* Brief
Copy out every one of the items below word for word, and leave the pictures out of your copy.

* Record list
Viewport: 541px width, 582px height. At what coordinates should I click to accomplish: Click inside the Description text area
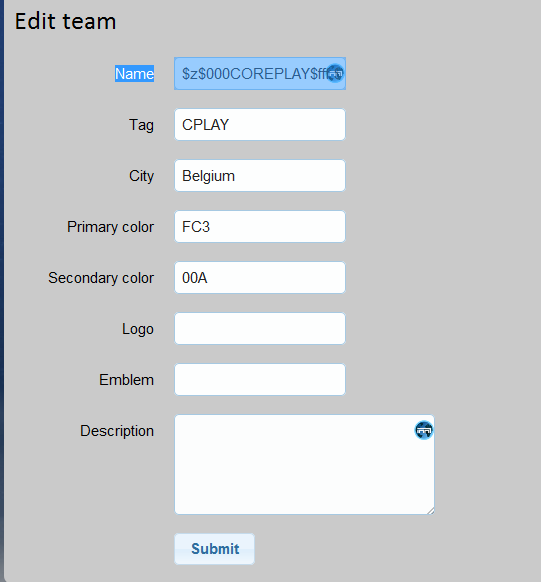pos(304,464)
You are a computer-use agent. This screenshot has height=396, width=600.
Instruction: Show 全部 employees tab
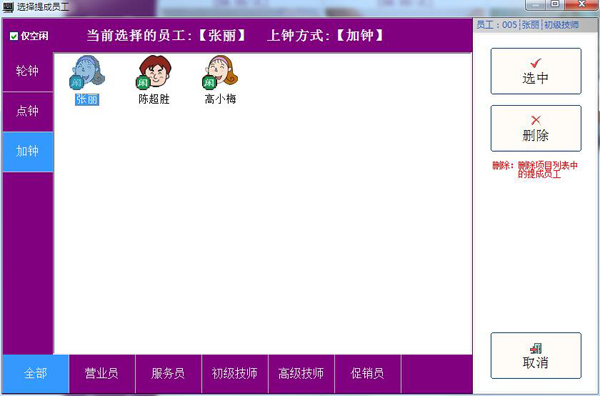36,373
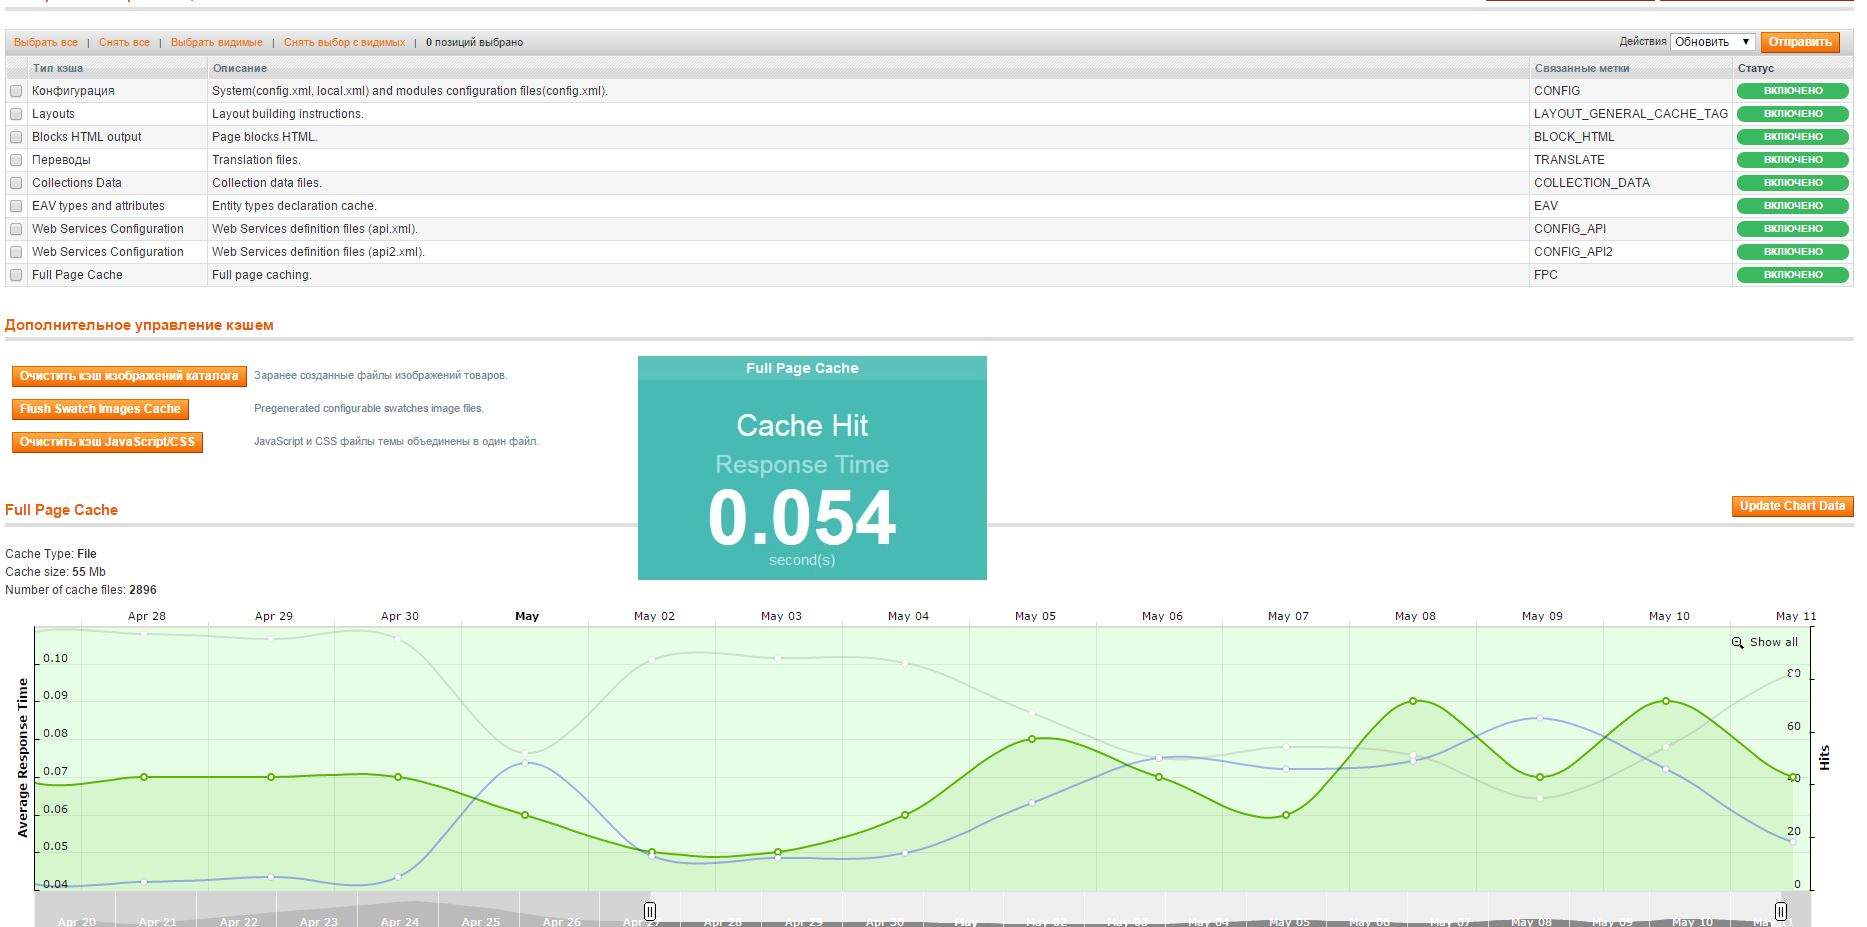
Task: Click the Выбрать все link
Action: [46, 43]
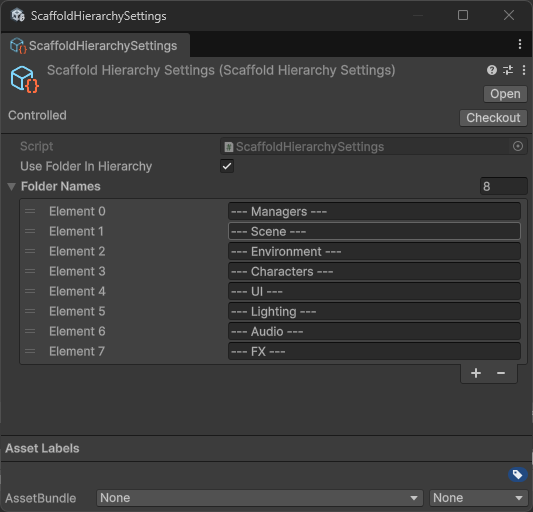Open the component three-dot menu in header

pos(524,70)
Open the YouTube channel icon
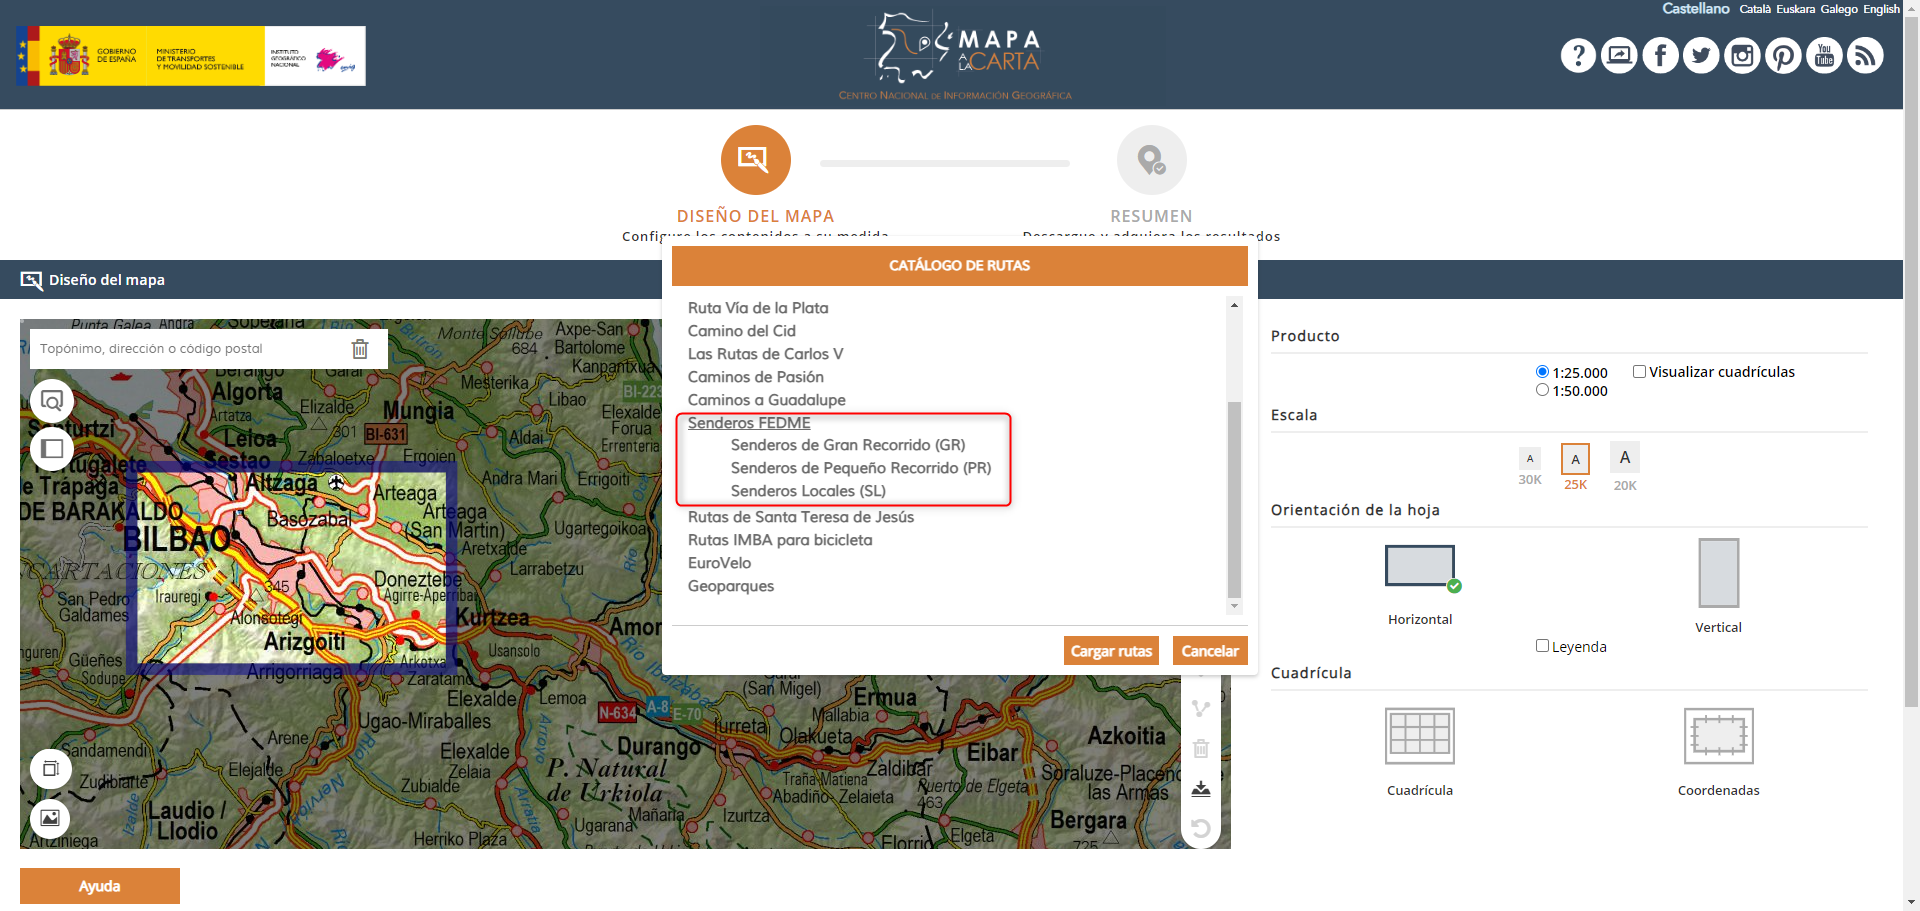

* Exercise output
Viewport: 541px width, 582px height. At what coordinates should I click to accomplish: Click inside the Description text area
pos(304,464)
You are a computer-use agent. This screenshot has height=396, width=600.
Instruction: Show 全部 employees tab
36,373
Task: Click the Выбрать все link
Action: [46, 43]
Open the component three-dot menu in header

pos(524,70)
Open the YouTube channel icon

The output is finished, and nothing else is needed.